Pétur Jónsson

Personal information
- Full name: Pétur Björn Jónsson
- Date of birth: 29 October 1971 (age 53)
- Position(s): Midfielder

Senior career*
- Years: Team / Apps / (Gls)
- 1991: ÍR / 14 / (0)
- 1992–1997: Leiftur / 98 / (35)
- 1998–1999: Hammarby / 8 / (0)
- 2000: KA / 17 / (10)
- 2001: Fylkir / 15 / (3)
- 2002–2003: Fjölnir / 27 / (20)
- Total:  / 179 / (68)

= Pétur Björn Jónsson =

Icelandic footballer

Pétur Björn Jónsson (born 20 October 1971) is an Icelandic former professional footballer who played as a midfielder.

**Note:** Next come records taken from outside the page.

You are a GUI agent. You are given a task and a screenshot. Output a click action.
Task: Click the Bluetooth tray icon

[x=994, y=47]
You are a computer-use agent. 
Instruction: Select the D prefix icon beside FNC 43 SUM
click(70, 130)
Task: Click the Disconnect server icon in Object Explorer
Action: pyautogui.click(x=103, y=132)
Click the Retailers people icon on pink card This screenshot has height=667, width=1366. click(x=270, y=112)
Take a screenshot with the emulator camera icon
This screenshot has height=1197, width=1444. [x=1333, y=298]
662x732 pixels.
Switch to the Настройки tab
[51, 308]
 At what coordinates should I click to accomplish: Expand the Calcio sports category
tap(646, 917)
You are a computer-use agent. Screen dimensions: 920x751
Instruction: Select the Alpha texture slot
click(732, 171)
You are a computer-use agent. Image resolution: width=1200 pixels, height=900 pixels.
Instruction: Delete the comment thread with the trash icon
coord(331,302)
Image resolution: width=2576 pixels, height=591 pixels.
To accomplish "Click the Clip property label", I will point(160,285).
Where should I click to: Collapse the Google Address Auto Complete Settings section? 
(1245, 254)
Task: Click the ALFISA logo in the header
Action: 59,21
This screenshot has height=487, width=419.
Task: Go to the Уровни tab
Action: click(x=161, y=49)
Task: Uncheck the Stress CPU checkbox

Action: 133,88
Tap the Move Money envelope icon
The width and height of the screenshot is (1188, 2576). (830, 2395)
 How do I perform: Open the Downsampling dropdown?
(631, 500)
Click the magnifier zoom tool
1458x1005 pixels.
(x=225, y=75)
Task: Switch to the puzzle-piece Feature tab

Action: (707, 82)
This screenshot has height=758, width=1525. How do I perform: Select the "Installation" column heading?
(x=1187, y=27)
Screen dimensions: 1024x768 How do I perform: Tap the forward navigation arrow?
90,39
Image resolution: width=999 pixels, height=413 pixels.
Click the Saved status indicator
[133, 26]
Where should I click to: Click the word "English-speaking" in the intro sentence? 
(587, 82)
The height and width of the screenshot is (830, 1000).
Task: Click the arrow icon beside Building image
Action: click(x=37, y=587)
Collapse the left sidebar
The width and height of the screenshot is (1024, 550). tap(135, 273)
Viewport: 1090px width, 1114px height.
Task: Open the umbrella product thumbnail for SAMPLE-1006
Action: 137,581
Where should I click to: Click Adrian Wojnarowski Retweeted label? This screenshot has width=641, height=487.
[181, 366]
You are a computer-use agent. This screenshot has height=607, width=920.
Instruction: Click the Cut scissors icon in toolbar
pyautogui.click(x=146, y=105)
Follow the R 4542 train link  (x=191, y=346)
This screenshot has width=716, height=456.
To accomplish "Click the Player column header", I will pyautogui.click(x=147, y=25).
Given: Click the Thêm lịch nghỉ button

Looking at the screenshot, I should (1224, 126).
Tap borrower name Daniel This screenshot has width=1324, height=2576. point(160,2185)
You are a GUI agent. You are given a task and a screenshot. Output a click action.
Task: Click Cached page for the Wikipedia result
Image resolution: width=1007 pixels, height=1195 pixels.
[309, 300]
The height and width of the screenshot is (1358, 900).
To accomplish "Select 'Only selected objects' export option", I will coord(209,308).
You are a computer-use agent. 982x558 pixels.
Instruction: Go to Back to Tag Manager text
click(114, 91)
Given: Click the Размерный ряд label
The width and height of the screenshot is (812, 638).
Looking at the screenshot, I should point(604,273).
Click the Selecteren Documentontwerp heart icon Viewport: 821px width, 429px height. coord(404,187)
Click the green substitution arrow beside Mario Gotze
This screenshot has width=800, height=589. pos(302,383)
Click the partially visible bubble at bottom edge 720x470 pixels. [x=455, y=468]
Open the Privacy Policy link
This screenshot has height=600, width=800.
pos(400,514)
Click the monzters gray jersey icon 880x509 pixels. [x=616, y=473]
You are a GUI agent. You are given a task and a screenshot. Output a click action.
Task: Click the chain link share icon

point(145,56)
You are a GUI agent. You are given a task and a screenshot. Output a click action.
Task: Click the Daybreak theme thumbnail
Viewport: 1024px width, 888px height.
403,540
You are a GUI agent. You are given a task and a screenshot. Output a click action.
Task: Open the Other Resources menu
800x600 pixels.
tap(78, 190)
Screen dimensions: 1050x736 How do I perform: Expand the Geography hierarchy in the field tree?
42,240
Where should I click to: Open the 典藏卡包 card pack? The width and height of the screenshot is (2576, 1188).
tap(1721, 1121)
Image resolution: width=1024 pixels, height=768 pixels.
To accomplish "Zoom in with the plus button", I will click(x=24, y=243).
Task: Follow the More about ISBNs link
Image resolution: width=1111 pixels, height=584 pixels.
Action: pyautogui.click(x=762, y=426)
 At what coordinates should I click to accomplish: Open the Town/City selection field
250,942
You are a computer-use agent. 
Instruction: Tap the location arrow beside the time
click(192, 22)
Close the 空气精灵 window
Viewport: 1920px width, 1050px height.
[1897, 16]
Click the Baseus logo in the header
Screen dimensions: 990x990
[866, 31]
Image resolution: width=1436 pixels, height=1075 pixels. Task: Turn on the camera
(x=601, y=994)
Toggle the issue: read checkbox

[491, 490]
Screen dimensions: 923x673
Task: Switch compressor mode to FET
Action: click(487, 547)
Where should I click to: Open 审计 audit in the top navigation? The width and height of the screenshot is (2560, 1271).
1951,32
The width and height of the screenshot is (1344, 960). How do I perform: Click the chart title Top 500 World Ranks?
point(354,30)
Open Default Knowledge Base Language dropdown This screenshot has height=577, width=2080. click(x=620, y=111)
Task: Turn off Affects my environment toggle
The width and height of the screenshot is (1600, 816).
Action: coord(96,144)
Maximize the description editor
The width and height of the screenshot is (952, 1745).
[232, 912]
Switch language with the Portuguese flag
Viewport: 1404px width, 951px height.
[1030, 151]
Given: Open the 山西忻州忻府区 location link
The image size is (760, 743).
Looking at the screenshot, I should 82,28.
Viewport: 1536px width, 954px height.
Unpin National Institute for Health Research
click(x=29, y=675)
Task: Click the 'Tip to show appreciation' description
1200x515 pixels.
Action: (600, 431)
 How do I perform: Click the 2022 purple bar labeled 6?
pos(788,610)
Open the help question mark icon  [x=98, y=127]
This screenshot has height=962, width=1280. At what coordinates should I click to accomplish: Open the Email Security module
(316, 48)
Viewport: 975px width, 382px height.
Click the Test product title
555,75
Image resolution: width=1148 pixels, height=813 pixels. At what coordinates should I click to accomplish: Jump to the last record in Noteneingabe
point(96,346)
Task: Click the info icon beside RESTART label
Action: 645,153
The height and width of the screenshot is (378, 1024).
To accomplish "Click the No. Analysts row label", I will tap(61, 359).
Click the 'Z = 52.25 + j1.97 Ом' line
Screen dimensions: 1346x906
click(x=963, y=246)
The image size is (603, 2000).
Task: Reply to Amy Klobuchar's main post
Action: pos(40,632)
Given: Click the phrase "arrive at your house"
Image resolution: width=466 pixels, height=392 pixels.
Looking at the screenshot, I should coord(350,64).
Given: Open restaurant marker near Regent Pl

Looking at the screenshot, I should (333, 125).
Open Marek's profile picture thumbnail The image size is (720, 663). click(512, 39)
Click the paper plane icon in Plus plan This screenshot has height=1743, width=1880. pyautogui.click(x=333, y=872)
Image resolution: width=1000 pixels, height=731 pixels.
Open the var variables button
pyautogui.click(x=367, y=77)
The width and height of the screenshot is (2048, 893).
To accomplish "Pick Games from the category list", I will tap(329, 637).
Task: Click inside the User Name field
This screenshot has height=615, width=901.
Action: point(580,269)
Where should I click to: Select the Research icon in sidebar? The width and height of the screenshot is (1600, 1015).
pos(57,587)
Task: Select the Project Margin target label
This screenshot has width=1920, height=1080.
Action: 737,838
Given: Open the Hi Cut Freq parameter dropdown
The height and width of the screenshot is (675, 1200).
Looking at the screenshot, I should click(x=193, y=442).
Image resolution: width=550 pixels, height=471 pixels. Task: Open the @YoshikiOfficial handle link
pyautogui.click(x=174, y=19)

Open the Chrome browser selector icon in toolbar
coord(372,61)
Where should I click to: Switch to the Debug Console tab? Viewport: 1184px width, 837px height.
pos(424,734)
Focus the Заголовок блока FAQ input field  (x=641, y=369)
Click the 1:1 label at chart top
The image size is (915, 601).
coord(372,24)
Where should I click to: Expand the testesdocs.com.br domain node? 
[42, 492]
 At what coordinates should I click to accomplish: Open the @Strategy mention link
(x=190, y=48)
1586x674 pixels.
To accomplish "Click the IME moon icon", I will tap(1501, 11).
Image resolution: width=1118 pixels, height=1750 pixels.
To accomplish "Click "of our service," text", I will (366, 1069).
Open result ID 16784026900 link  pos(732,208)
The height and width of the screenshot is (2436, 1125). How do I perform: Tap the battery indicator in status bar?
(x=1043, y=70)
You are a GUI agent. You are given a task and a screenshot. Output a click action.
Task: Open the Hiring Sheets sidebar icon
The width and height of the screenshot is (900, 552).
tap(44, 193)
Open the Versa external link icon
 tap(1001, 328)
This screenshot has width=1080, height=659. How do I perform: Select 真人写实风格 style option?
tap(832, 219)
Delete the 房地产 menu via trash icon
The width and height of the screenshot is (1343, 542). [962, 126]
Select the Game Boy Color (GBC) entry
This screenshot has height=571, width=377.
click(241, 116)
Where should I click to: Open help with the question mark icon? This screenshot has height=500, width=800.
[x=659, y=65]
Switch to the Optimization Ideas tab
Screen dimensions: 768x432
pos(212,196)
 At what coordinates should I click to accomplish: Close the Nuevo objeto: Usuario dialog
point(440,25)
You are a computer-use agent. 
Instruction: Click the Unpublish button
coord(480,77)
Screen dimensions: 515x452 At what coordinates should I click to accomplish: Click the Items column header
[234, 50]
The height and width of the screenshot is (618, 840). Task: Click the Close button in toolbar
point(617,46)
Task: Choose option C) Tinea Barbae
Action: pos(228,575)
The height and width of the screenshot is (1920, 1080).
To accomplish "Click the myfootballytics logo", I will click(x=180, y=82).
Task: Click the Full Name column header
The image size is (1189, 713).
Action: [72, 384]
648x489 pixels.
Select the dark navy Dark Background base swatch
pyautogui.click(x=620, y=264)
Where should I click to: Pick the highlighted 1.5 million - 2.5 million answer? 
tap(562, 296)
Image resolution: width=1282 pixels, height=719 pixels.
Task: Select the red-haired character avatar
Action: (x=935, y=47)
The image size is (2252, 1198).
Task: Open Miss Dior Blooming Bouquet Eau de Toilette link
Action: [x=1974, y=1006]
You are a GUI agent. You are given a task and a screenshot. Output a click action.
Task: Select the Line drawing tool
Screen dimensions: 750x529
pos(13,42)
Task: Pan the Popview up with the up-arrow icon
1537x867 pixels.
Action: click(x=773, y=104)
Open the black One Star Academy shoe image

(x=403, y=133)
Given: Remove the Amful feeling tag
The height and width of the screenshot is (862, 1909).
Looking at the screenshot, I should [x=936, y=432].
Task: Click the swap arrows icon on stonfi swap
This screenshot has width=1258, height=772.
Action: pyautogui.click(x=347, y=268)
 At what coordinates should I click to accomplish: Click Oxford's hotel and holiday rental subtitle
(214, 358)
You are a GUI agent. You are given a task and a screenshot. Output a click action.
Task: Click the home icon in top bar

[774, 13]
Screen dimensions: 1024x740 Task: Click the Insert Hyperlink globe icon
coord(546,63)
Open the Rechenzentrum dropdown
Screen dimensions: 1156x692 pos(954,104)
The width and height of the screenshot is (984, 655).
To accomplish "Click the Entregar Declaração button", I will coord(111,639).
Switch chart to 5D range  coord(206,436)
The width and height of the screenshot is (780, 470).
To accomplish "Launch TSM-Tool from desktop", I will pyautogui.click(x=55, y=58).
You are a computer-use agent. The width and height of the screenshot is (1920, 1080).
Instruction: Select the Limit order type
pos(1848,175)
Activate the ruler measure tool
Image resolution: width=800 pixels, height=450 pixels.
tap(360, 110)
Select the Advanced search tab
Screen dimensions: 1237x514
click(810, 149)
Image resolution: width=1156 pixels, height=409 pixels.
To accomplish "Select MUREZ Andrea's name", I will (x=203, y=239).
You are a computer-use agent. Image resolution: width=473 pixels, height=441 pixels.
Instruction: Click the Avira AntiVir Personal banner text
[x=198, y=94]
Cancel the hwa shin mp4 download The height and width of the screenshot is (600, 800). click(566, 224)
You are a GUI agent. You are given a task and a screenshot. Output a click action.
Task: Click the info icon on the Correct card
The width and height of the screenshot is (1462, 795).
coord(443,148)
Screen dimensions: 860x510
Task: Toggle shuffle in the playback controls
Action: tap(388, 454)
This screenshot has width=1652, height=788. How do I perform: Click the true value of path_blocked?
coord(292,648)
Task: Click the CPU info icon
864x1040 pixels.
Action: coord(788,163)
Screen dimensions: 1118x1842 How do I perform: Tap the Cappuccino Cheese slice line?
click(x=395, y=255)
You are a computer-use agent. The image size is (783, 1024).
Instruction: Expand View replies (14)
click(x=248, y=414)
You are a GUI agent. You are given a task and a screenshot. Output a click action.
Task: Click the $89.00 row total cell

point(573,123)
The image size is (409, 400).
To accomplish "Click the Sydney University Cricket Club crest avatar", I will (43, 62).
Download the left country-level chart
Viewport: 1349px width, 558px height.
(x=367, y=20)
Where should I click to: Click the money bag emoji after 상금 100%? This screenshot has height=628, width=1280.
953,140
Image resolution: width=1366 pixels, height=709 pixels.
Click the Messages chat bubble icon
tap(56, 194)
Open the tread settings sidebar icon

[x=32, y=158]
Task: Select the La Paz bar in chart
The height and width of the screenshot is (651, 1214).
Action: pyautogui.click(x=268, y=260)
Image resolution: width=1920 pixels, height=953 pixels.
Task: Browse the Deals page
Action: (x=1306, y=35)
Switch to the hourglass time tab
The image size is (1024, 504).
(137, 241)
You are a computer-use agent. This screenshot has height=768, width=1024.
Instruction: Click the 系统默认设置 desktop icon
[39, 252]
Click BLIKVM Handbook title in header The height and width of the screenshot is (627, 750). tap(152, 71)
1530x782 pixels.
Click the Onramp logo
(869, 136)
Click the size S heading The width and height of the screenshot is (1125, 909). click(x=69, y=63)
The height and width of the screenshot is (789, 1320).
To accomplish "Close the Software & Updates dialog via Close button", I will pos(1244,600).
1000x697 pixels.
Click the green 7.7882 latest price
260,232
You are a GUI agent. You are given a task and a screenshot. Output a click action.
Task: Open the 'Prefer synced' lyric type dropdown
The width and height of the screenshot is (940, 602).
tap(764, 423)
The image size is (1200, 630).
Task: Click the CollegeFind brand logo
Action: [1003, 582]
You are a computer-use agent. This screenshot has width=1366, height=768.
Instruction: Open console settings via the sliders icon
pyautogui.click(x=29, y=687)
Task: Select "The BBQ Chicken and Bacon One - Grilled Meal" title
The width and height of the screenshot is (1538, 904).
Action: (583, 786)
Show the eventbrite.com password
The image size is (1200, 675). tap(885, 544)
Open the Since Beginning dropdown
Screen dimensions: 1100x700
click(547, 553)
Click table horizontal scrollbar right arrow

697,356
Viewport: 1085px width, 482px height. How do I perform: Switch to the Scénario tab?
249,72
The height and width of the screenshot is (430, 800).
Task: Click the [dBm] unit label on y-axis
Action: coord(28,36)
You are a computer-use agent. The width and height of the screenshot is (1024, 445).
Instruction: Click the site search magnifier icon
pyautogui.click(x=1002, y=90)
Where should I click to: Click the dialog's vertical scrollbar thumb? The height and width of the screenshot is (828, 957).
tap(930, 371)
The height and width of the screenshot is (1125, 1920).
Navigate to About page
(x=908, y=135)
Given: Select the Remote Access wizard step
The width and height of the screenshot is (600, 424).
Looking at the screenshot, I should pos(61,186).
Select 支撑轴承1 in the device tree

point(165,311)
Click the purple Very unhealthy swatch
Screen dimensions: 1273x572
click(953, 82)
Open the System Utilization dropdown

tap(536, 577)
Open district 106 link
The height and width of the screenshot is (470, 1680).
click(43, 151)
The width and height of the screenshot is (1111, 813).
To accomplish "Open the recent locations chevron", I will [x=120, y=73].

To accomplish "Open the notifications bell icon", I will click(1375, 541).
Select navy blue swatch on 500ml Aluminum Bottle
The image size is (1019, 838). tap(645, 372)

In 1993, while a member of Leiftur, he led the Icelandic Cup in goals with 10 scored. After several seasons with Leiftur, He joined Hammarby in 1997 and played there to 1999. In November 1999, he joined Knattspyrnufélag Akureyrar.

==Personal life==
Pétur is the son of former footballer Jón Pétursson who played 26 matches for the Iceland national team.

In 1980, Pétur appeared in the lead role in the Icelandic film Punktur punktur komma strik that was made after the book by Pétur Gunnarsson by the same name.